Poverty is often tied to a newcomer’s experience, and can be inextricably linked to challenges in mental health services. “Poverty takes away your power, your ability to take control of your life, and it’s a feeling of helplessness,” says Lule. “Especially when new immigrants come to Canada and they have to start from the beginning – this can trigger PTSD symptoms. And some people find themselves homeless. Lack of stability affects their ability to recover. In order to build people up, it requires a lot.”
You can find PTSD among other groups of people you wouldn’t expect, populations untouched by war or hard police work. Dr. Meredith Evans sees it every day in her work as a registered clinical psychologist in Edmonton. She treats PTSD among her trauma patients primarily with cognitive-behavioural approaches. Meredith got her start treating trauma as a volunteer at the sexual assault centre at the University of Alberta during her undergraduate degree, and was interested in helping victims through their recovery.
“I could see such a change after treatment,” she says.
“You can witness such resilience; it’s amazing to focus on that aspect.”
She says the treatment of PTSD currently focuses on three evidence-based approaches, all of which share an exposure-based philosophy. This means that patients are encouraged to expose themselves to the trauma and think about the reminders. This might mean something like watching a war movie, or working towards stepping into a tank or piece of machinery again. “It’s hard,” she says. “I know it works, but it’s not easy. It’s the Buckley’s treatment – it tastes awful, but it works.”
Though he was not a patient of Meredith, Ron’s treatment was likewise arduous. It slowly brought him back from the brink, and has led him to speak at international conferences about trauma. He still sees a therapist a few times per year, but now he considers himself a survivor. He knows he’s lucky to have found the support he needed, and he wants to see that help broadly available among more marginalized populations. “The only difference between a broken leg and a broken spirit is that one has a cast,” he says. “This is a community problem, not an occupationally-specific one.”
How to Help
If you think you or a loved one may be suffering from PTSD, call 211 to learn about resources available.
Talk to your doctor: A family physician can fill out a PTSD assessment form and can point you towards finding the right mental health professional for your needs.
Psychology Today: You can find information for local psychiatrists by visiting the Psychology Today website, which keeps a detailed list of mental health supports.

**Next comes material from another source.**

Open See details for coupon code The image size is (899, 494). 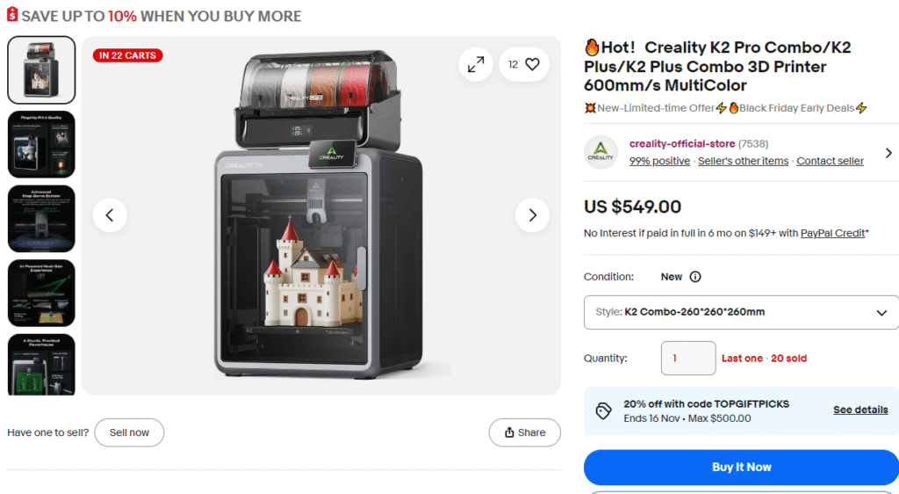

Veterans: If you’re a veteran, Veteran Affairs Canada has more information, a crisis hotline and an assistance services centre.
WCB: If your PTSD, or that of your loved one, has been caused through a work situation, the Workers’ Compensation Board might be able to help.
New Canadians: New Canadians can find assistance with mental health disorders (like PTSD) and other social services through non-profit organizations including the Mennonite Centre for Newcomers. Some schools can also be of assistance.